Referring to fig. 11 and 12, in some embodiments, the image capturing module 200 may be applied to an electronic device 300, the electronic device includes a housing 310, and the image capturing module 200 is disposed in the housing 310. Specifically, the electronic apparatus 300 may be, but is not limited to, a wearable device such as a mobile phone, a video phone, a smart phone, an electronic book reader, a vehicle-mounted image capturing apparatus such as a car recorder, or a smart watch. The image capturing module 200 is adopted in the electronic device 300, and the imaging quality of the electronic device 300 can be improved by enhancing the magnifying power of the optical system 100. In addition, when the electronic device 300 images a long-distance subject, the electronic device 300 can have excellent imaging quality, and meanwhile, the imaging quality of the electronic device 300 in a dark environment can be improved.

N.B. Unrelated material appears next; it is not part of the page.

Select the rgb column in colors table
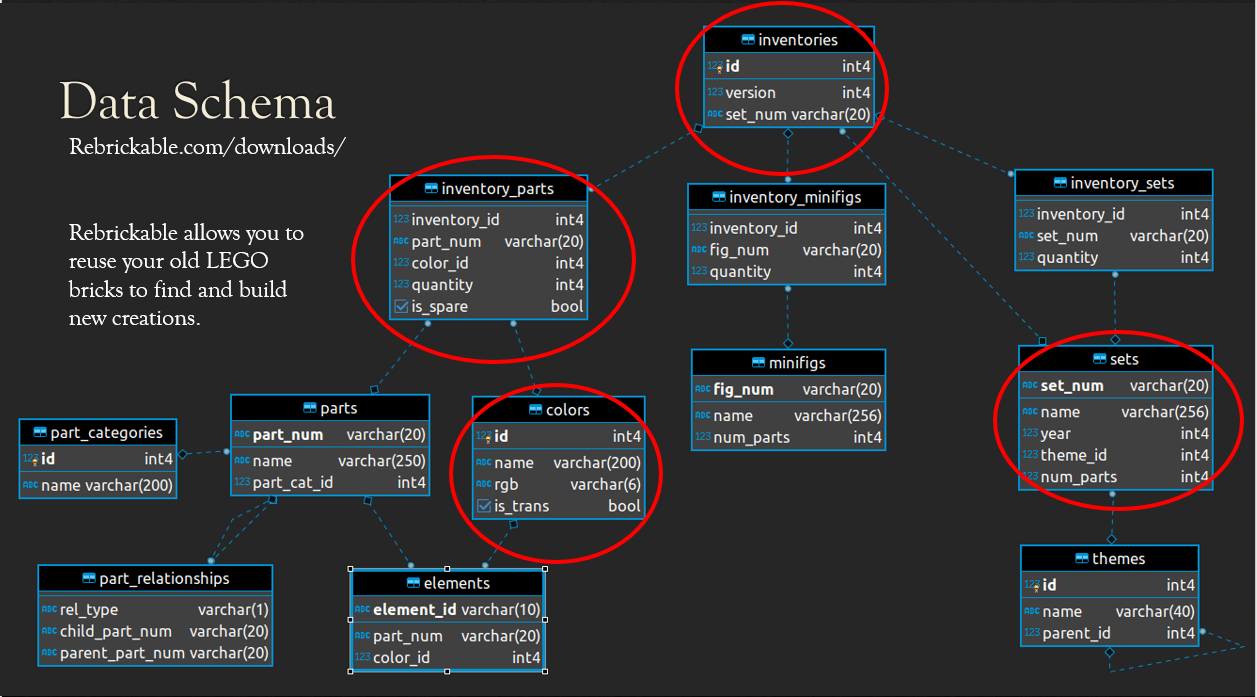1257x697 pixels. tap(558, 485)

The technical features of the embodiments described above may be arbitrarily combined, and for the sake of brevity, all possible combinations of the technical features in the embodiments described above are not described, but should be considered as being within the scope of the present specification as long as there is no contradiction between the combinations of the technical features.
The above-mentioned embodiments only express several embodiments of the present invention, and the description thereof is more specific and detailed, but not construed as limiting the scope of the invention. It should be noted that, for a person skilled in the art, several variations and modifications can be made without departing from the inventive concept, which falls within the scope of the present invention. Therefore, the protection scope of the present patent shall be subject to the appended claims.